# Task to complete
Please reproduce everything in the weather forecast thread from "You can use it" down to "(Jan 16, 2004)", with "customer" changed to "client".

# Document excerpt
____________________

# Suggestion For National Weather Service



## PetalsandPines (Mar 26, 2001)

Remove the dots from a pair of dice. On one replace with Sunny, Rainy, Snowy, Blizzard, Cloudy, Lake Effect. On the other replace with 50%, 100%, Could Be, Maybe, Chance. Hire one person in every major city to roll the dice and WAMMOOO there is your forecast. Obviously it would save us taxpayers millions of dollars. Probably would be 100% more accurate than the current system. And it would prevent me from wanting to strangle the local weathermen.:realmad:


----------



## polarplowing (Nov 16, 2005)

I agree 110%!! Most of the time the N.W.S. doesn't know their head from their A##! In a period of 4 hours they went from 80% chance of 6" to 80% chance of less than 1" and then to 50% of 1-3". Really mad, we only got 1/2". Like your idea of rolling dice, hey who knows maybe they will get it right that way.

RYAN


----------



## RamesesSnow23 (Jan 4, 2004)

polarplowing said:


> I agree 110%!! Most of the time the N.W.S. doesn't know their head from their A##! In a period of 4 hours they went from 80% chance of 6" to 80% chance of less than 1" and then to 50% of 1-3". Really mad, we only got 1/2". Like your idea of rolling dice, hey who knows maybe they will get it right that way.
> 
> RYAN


Dont pay any attention to % chances, its BS. It changes throughout the day and is sometimes not even changed by a person its done by computer. For whatever reason, you cant put much weight on NWS's graphical forecast they change too much and your often better off watching the local tv station. Also if your on your local NWS webpage, click on the "Forecast Discussion" link. It will give you a much better idea of whats going on and its actually updated by a person multiple times a day. They should give you all senarios, and update more frequently when storms are on the way or in progress.


----------



## LwnmwrMan22 (Jan 20, 2005)

polarplowing said:


> I agree 110%!! Most of the time the N.W.S. doesn't know their head from their A##! In a period of 4 hours they went from 80% chance of 6" to 80% chance of less than 1" and then to 50% of 1-3". Really mad, we only got 1/2". Like your idea of rolling dice, hey who knows maybe they will get it right that way.
> 
> RYAN


The only thing you can use ANY weather site for, is for a generalization.

You can use it to know if there's a possibility that you might plow within the next 12 hours.

After that, you've got to learn to read your own local radar, a state wide area radar and a radar that covers at least 1/2 the nation, so you can tell what the storm is doing yourself.

If you're going to rely only on someone else, you might as well wait until the customer calls and wonders when you're going to plow.


----------



## qualitylawncare (Jan 16, 2004)

PetalsandPines said:


> Remove the dots from a pair of dice. On one replace with Sunny, Rainy, Snowy, Blizzard, Cloudy, Lake Effect. On the other replace with 50%, 100%, Could Be, Maybe, Chance. Hire one person in every major city to roll the dice and WAMMOOO there is your forecast. Obviously it would save us taxpayers millions of dollars. Probably would be 100% more accurate than the current system. And it would prevent me from wanting to strangle the local weathermen.:realmad:


I know how you feel man..

We heard:

6-10"+ on Thursday
then changed to 4-6" on Friday
then again to 2-5" on Saturday
last night I heard 2-3"
and we ended up with nothing natural. All we've gotten so far is lake effect.


----------

____________________

# Dataset records
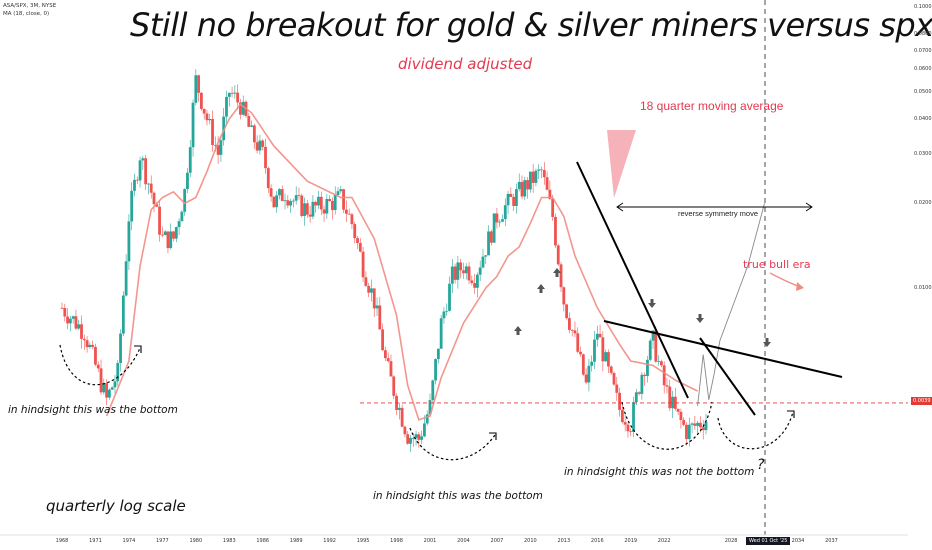  What do you see at coordinates (263, 541) in the screenshot?
I see `x-tick-label: 1986` at bounding box center [263, 541].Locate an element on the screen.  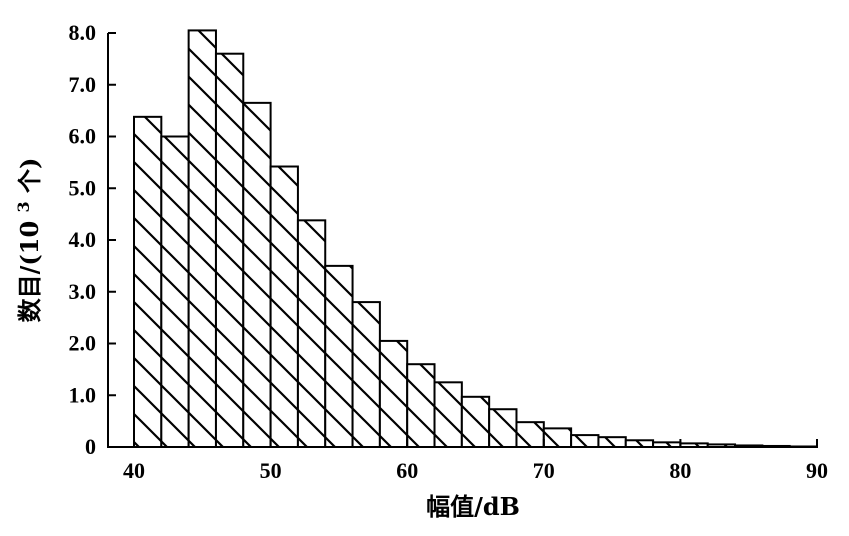
x-axis-title: 幅值/dB is located at coordinates (473, 506).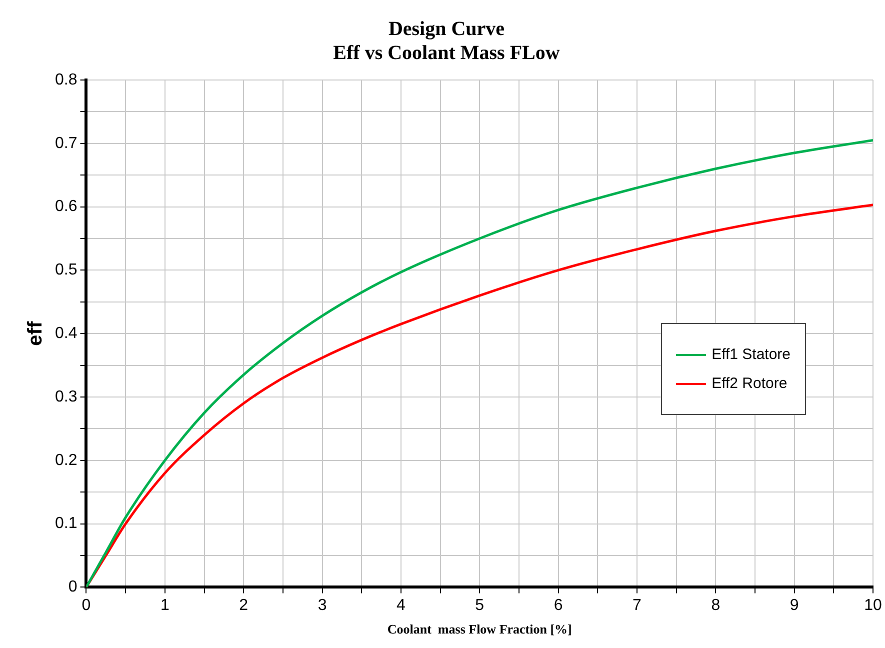  Describe the element at coordinates (66, 460) in the screenshot. I see `y-tick-label: 0.2` at that location.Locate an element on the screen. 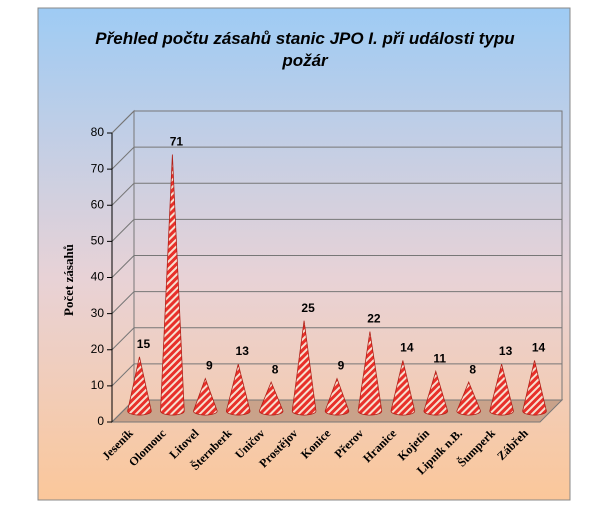 This screenshot has height=511, width=598. value-label: 11 is located at coordinates (440, 358).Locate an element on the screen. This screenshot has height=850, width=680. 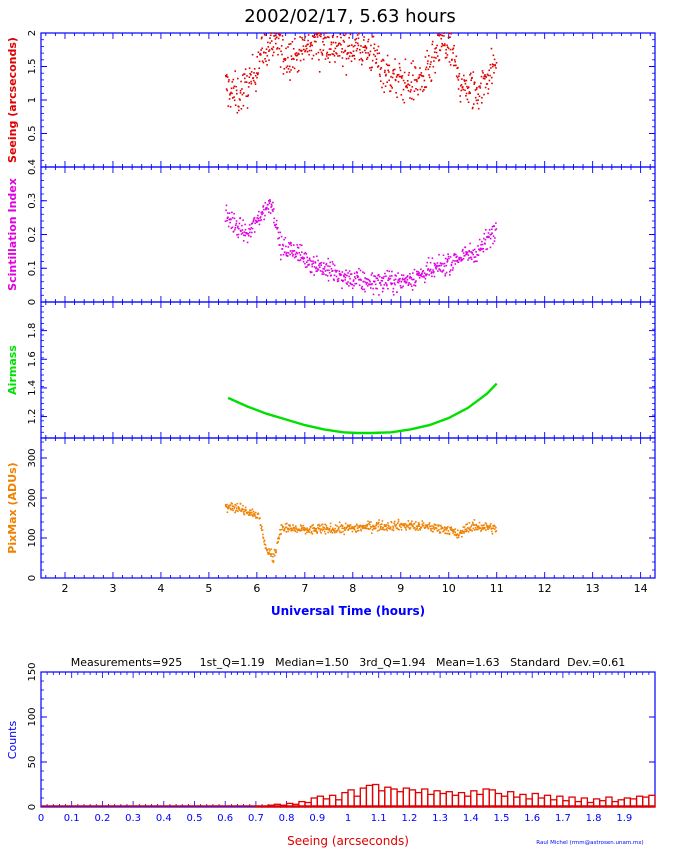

____________________

# Response for this exercise
You can use it to know if there's a possibility that you might plow within the next 12 hours.

After that, you've got to learn to read your own local radar, a state wide area radar and a radar that covers at least 1/2 the nation, so you can tell what the storm is doing yourself.

If you're going to rely only on someone else, you might as well wait until the client calls and wonders when you're going to plow.


----------



## qualitylawncare (Jan 16, 2004)